- _Task material_
+-------+
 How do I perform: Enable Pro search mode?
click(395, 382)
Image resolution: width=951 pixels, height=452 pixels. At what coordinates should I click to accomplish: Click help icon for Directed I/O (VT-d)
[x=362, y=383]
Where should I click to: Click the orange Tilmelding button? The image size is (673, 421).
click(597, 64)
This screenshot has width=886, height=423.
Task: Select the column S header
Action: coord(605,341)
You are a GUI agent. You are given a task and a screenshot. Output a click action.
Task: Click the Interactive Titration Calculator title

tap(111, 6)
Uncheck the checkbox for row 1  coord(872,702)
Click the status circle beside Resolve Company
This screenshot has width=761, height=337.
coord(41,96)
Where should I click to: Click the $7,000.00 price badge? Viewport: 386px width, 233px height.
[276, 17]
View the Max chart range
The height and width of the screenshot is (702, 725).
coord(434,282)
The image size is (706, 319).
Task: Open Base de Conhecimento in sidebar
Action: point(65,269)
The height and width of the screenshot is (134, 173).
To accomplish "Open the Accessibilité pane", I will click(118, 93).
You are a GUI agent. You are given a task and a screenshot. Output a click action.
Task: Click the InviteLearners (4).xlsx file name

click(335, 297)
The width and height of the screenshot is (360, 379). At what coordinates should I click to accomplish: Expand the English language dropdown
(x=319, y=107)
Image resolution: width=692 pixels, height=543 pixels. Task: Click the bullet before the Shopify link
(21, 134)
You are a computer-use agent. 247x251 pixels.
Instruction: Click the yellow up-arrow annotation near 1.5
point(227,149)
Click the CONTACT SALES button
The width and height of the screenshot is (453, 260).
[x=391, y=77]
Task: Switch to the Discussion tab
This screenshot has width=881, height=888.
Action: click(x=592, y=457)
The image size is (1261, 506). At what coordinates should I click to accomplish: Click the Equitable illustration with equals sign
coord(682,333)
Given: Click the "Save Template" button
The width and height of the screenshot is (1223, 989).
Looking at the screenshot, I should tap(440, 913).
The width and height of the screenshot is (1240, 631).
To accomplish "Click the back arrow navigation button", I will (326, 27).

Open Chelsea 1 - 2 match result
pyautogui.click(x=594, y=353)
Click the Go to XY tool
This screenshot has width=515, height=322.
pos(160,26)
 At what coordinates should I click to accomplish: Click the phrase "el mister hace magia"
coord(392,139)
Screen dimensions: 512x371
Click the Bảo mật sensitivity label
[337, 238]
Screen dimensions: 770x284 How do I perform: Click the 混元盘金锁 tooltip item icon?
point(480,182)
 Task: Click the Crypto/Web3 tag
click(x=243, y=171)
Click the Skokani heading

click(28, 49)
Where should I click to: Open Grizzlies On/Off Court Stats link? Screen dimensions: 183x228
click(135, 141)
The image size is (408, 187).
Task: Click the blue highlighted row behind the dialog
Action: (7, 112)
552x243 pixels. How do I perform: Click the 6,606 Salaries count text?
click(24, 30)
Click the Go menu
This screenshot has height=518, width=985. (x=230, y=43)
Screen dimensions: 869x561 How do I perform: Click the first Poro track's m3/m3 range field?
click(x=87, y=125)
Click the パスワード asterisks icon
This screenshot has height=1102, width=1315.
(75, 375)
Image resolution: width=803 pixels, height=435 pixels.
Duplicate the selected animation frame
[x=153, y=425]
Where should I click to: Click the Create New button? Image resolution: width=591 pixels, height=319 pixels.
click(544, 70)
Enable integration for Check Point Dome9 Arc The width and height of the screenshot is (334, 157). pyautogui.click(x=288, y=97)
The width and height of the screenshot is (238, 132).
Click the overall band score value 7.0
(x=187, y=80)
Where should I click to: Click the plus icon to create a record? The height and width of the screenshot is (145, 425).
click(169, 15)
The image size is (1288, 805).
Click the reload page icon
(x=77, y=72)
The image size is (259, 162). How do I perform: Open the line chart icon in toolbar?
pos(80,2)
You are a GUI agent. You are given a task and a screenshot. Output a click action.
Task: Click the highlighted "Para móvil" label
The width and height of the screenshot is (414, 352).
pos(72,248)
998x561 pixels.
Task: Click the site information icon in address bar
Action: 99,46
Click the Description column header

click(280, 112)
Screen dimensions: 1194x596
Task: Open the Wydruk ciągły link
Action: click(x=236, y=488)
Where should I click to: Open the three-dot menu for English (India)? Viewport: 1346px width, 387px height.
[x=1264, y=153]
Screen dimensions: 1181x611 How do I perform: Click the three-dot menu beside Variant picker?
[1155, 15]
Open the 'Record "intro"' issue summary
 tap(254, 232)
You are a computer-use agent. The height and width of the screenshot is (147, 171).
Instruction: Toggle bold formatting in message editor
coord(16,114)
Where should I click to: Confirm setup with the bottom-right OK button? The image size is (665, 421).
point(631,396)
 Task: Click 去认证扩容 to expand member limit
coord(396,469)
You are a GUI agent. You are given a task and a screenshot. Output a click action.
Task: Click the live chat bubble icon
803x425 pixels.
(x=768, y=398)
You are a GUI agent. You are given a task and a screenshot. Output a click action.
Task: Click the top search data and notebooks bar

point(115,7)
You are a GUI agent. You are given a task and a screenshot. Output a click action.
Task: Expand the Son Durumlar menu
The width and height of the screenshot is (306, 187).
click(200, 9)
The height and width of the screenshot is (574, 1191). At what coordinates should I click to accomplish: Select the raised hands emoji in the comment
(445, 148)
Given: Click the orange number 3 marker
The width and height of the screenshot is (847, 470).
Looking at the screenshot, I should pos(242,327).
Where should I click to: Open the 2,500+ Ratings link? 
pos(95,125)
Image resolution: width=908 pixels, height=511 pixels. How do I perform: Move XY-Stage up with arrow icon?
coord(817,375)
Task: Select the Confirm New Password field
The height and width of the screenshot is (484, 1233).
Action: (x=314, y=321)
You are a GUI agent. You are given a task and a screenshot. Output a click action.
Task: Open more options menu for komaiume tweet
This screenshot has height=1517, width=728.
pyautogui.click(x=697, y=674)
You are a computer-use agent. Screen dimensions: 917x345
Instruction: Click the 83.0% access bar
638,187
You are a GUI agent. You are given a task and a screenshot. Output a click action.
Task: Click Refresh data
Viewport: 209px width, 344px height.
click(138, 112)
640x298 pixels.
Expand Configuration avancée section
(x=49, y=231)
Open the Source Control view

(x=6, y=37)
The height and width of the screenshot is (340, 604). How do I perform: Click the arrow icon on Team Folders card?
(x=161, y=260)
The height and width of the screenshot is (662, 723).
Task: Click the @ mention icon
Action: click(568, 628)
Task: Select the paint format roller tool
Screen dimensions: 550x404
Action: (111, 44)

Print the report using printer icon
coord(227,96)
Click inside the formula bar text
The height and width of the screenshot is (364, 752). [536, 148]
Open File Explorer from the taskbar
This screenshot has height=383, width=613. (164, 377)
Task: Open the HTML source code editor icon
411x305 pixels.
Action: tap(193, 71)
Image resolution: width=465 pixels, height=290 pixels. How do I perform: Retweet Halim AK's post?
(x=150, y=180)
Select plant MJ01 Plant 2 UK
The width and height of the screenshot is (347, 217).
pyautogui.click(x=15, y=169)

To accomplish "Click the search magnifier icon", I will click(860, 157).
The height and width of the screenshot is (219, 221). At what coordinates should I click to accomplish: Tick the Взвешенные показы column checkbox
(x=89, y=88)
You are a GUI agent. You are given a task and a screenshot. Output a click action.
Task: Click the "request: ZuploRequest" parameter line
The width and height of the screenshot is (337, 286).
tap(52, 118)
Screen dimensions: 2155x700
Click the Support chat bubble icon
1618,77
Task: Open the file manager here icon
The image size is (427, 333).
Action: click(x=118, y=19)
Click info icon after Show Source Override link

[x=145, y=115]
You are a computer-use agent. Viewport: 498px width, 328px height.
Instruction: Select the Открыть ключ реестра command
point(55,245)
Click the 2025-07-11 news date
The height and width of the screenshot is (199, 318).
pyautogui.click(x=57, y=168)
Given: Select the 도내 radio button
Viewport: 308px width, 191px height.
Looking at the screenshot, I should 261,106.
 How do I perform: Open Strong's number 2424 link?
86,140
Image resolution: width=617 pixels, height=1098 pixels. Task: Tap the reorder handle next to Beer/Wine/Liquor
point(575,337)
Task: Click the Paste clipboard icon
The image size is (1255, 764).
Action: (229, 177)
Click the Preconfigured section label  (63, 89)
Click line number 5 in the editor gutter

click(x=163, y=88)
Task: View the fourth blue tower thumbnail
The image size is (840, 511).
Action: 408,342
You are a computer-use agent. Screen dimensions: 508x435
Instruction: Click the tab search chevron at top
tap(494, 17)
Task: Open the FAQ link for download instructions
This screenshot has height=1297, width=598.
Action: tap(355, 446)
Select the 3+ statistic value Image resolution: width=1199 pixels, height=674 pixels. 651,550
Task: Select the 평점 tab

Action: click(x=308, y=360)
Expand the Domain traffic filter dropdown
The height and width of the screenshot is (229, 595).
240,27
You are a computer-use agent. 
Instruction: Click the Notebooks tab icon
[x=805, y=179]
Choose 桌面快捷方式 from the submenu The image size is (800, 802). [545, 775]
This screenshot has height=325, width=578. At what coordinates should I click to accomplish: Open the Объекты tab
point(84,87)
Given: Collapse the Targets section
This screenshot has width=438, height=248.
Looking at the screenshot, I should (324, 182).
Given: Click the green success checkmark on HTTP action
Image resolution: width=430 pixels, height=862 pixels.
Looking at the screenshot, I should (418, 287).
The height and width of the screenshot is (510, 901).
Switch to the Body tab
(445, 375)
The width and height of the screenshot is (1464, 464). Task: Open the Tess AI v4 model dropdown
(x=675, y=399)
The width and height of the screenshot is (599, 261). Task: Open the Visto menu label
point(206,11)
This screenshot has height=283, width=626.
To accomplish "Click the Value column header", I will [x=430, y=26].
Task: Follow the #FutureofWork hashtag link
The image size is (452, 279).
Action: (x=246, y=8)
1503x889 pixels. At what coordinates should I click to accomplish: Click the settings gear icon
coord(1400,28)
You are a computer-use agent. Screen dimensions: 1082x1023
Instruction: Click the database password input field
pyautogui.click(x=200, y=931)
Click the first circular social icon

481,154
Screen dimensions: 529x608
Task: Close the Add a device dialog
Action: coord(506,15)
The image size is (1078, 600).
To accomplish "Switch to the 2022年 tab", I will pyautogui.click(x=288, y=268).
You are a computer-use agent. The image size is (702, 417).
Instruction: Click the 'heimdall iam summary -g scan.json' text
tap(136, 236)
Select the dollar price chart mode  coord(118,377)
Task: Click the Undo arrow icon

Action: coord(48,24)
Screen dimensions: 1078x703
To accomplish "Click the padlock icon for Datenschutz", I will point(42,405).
+-------+
- _Exercise aim_
Exactly the lines from the one containing "The image size is (452, 279)." through the end of the records above should be returned, with both ends kept.

- _Written solution_
The image size is (452, 279).
Action: (x=246, y=8)
1503x889 pixels. At what coordinates should I click to accomplish: Click the settings gear icon
coord(1400,28)
You are a computer-use agent. Screen dimensions: 1082x1023
Instruction: Click the database password input field
pyautogui.click(x=200, y=931)
Click the first circular social icon

481,154
Screen dimensions: 529x608
Task: Close the Add a device dialog
Action: coord(506,15)
The image size is (1078, 600).
To accomplish "Switch to the 2022年 tab", I will pyautogui.click(x=288, y=268).
You are a computer-use agent. The image size is (702, 417).
Instruction: Click the 'heimdall iam summary -g scan.json' text
tap(136, 236)
Select the dollar price chart mode  coord(118,377)
Task: Click the Undo arrow icon

Action: coord(48,24)
Screen dimensions: 1078x703
To accomplish "Click the padlock icon for Datenschutz", I will point(42,405).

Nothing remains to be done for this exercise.